What you have to do => Using the data beneath this instruction, retype only the lines from the one that contains "Sackkarre (11, 1124)" down to the one that contains "KN C 3A (9, 965)", both included, exactly as they appear.

*** Stored data ***

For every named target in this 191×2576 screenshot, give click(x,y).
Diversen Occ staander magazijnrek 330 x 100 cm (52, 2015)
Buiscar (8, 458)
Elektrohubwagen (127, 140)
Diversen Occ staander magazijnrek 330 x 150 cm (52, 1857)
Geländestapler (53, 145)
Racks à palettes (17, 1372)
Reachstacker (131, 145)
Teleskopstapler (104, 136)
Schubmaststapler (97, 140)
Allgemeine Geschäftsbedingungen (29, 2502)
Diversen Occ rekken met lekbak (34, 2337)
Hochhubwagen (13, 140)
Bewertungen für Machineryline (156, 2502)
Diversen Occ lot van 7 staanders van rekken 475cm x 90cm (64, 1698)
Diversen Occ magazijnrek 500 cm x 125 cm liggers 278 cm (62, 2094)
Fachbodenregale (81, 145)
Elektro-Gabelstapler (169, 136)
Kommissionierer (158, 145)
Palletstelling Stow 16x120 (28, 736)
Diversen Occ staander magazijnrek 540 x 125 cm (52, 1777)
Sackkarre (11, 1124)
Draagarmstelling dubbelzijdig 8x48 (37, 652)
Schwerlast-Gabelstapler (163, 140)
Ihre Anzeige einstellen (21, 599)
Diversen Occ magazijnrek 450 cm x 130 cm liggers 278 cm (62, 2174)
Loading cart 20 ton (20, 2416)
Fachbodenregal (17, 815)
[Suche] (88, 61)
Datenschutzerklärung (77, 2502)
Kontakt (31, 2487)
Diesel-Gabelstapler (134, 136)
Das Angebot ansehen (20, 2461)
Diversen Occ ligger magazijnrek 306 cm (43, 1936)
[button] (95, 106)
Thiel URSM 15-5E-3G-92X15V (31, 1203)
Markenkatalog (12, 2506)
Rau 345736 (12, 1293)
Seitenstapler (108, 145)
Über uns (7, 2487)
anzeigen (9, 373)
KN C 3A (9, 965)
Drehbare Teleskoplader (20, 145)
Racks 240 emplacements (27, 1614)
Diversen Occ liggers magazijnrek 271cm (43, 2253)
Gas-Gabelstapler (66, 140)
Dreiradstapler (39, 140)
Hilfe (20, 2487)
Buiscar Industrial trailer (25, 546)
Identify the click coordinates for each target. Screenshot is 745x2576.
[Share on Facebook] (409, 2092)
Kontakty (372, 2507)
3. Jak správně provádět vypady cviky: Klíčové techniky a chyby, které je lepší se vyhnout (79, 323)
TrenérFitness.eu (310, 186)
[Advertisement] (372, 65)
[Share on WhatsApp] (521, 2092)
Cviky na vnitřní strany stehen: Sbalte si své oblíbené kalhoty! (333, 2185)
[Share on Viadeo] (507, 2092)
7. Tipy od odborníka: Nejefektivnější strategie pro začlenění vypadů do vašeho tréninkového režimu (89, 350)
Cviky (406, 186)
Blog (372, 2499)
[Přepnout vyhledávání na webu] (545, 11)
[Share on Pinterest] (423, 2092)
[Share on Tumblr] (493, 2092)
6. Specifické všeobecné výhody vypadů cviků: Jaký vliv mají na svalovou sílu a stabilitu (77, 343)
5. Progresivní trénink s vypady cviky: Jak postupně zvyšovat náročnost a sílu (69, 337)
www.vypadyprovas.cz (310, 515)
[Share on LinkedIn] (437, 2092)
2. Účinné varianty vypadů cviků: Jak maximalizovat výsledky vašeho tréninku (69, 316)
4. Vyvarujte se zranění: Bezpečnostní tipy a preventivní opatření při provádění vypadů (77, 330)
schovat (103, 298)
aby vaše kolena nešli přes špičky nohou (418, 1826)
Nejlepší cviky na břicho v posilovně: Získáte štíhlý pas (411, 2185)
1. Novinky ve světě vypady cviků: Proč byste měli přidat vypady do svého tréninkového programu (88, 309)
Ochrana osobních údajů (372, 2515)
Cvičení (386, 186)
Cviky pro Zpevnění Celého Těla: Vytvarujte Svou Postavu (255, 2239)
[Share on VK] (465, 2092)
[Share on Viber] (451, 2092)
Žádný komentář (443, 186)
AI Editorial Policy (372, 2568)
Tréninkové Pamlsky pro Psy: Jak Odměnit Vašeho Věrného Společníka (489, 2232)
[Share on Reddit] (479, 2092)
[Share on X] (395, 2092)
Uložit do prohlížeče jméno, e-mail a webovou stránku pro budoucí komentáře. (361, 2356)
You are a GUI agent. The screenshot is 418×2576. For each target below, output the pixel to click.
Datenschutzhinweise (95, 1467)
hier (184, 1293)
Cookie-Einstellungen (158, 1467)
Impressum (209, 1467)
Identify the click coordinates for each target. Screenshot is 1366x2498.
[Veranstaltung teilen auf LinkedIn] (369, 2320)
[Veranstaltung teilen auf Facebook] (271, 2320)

***

Written reply =>
Sackkarre (11, 1124)
Draagarmstelling dubbelzijdig 8x48 (37, 652)
Schwerlast-Gabelstapler (163, 140)
Ihre Anzeige einstellen (21, 599)
Diversen Occ magazijnrek 450 cm x 130 cm liggers 278 cm (62, 2174)
Loading cart 20 ton (20, 2416)
Fachbodenregal (17, 815)
[Suche] (88, 61)
Datenschutzerklärung (77, 2502)
Kontakt (31, 2487)
Diesel-Gabelstapler (134, 136)
Das Angebot ansehen (20, 2461)
Diversen Occ ligger magazijnrek 306 cm (43, 1936)
[button] (95, 106)
Thiel URSM 15-5E-3G-92X15V (31, 1203)
Markenkatalog (12, 2506)
Rau 345736 (12, 1293)
Seitenstapler (108, 145)
Über uns (7, 2487)
anzeigen (9, 373)
KN C 3A (9, 965)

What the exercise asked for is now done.